On March 15, 2009, after painstakingly restoring the carousel to its former glory, Nassau County reopened the carousel in its new home, the Cradle of Aviation Museum on Museum Row, near the Nassau Coliseum in Garden City, Long Island. The caretakers for the old carousel said that it was scheduled to open for rides on Saturday, May 2, 2009.

===Today===

Nunley's Carousel, now on display on Museum Row in Garden City, has scores of painted wooden panels, 41 horses, two sit down chariots, a stand still lion, the original Wurlitzer calliope, and the brass ring machine comprising a wooden arm filled with silver and brass rings, which reaches out toward the carousel so that passerby riders can reach out and grab them. If a patron grabs a brass ring, s/he wins a free ride on the carousel.

Only three of the 17 carousels built by Stein & Goldstein remain intact: Nunley's Carousel, the Michael Friedsam Memorial Carousel in Central Park, New York City, and the Bushnell Park Carousel in Hartford, Connecticut.

The Baldwin Civic Association commissioned a mural of Nunley's Carousel by artist Michael White, which was unveiled at a ceremony at the Cradle of Aviation Museum on March 9, 2019. It was installed at the Baldwin station of the Long Island Rail Road on April 22, 2019.

==Nunley's Ferris Wheel==
The original Nunley's Ferris wheel was purchased at auction by Stephen Lanning and is now located in at Jordan Lobster Farms Island Park, New York. The Ferris wheel is on display, but it is not powered or in running condition.

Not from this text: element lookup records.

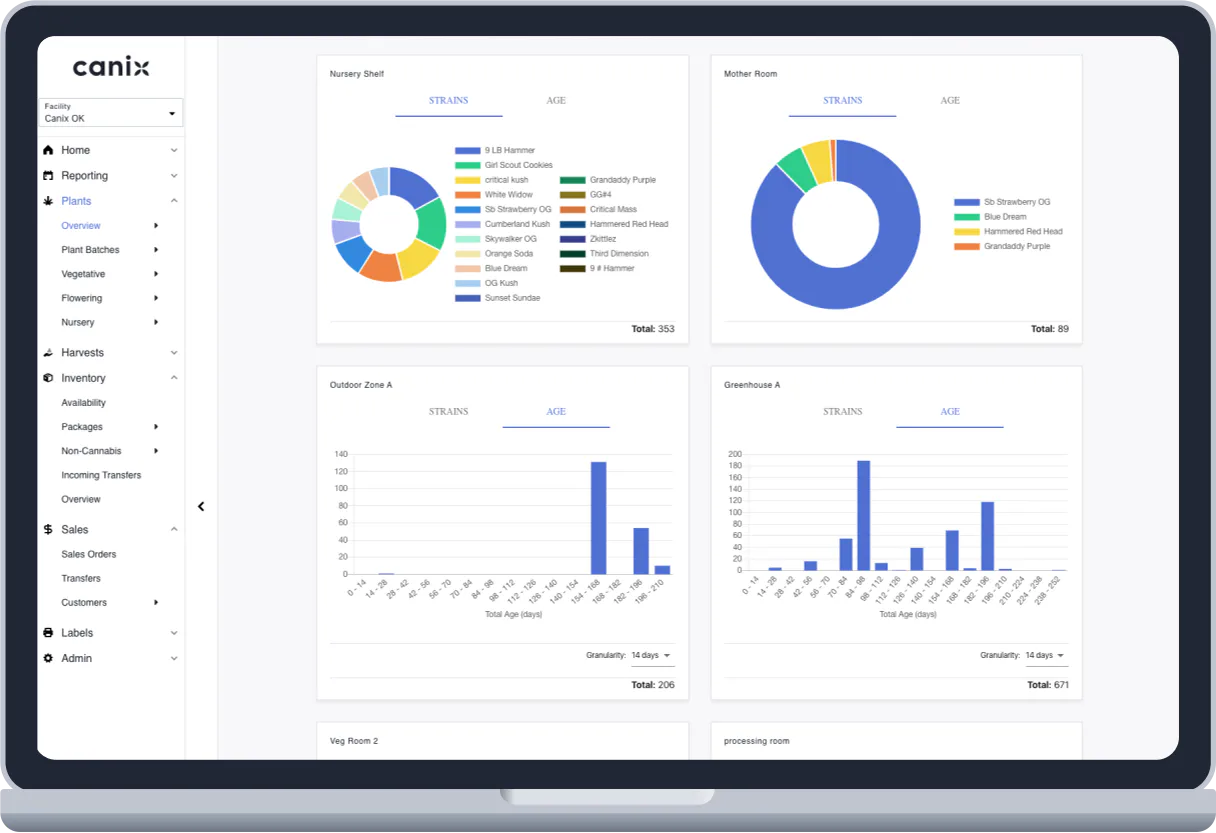Image resolution: width=1216 pixels, height=833 pixels.
Task: Collapse the sidebar with the left arrow
Action: [x=201, y=507]
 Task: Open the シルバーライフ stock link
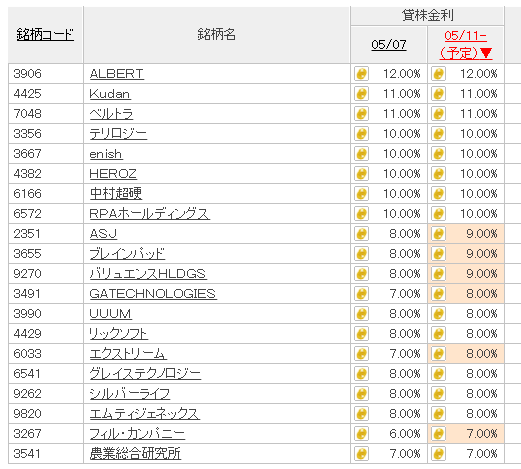(130, 394)
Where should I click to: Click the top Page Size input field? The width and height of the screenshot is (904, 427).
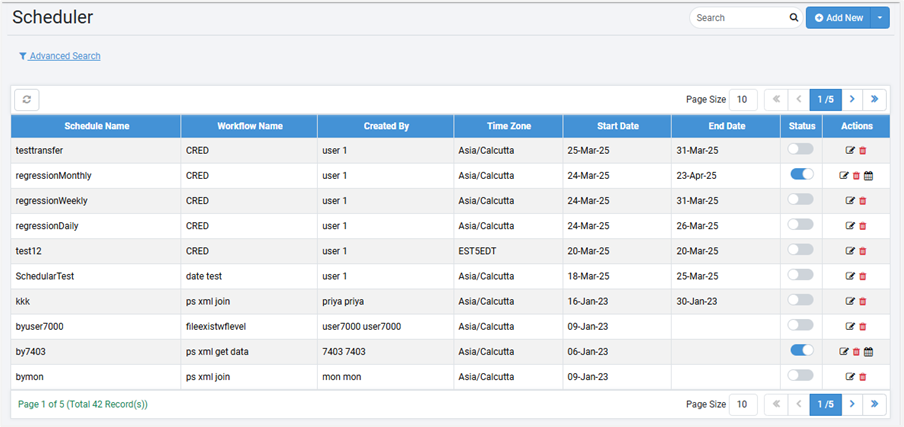[743, 99]
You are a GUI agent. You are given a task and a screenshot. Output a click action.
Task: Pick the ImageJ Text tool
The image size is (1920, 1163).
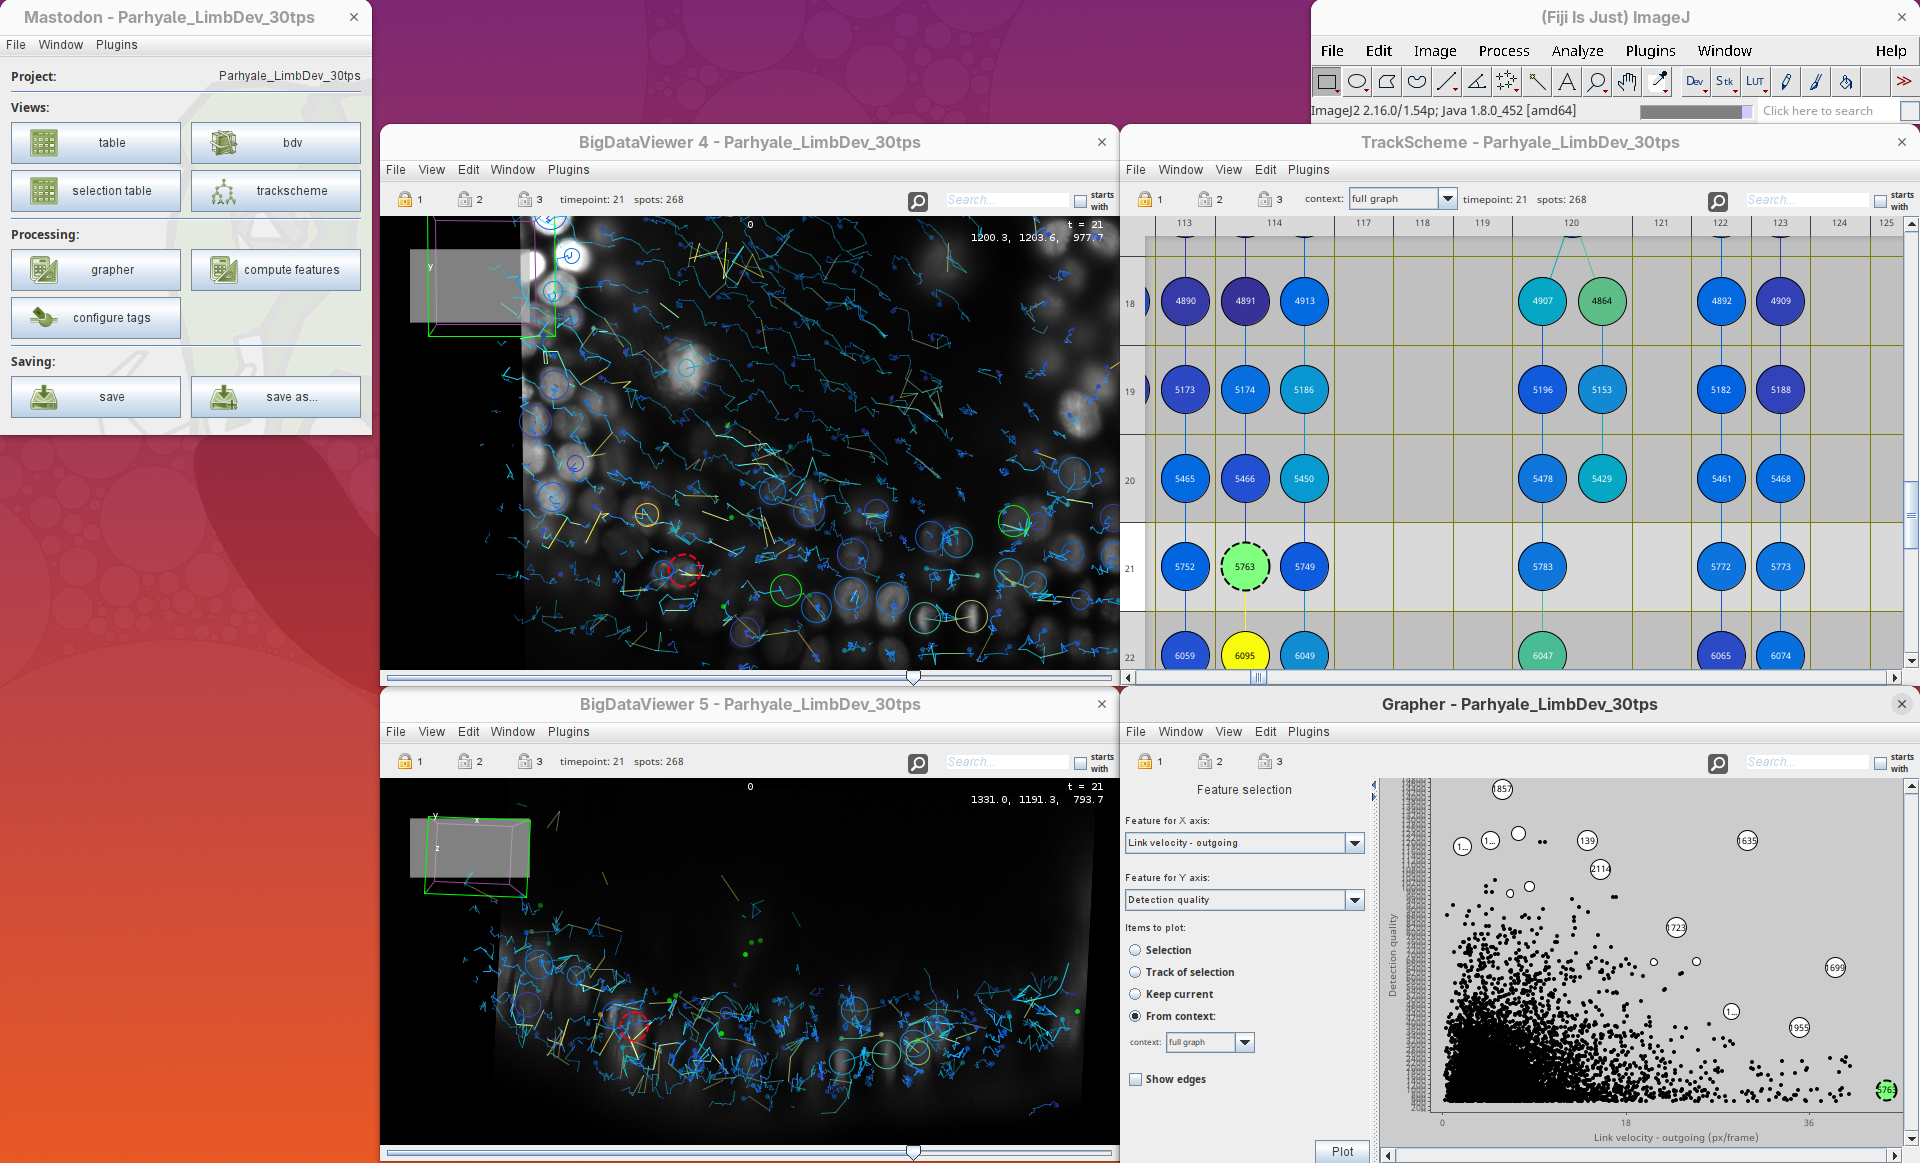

There is a sign near the Ferris wheel that reads:

Nunley's Ferris Wheel Originally Located on the Freeport/Baldwin Border, Brought Great Pleasure to Long Island Families for Generations. It has Now Been Relocated here at Barnum Island.

== Other Nunley's rides and games ==
Other Nunley's rides and games were sold at auction after the park closed in 1995 and are now scattered all over the country.

==In popular culture==
Billy Joel's instrumental piece "Waltz # 1 (Nunley's Carousel)" (2001) appeared in the Broadway musical Movin' Out (2002) and is featured on the original cast recording.

In an episode of HBO's Entourage, while playing golf by his pool, Eric Murphy makes a reference to his niece playing mini golf at Nunley's as a child, though this reference is chronologically impossible. At the time of the reference (2005), Eric's six-year-old niece would have been born after Nunley's had closed.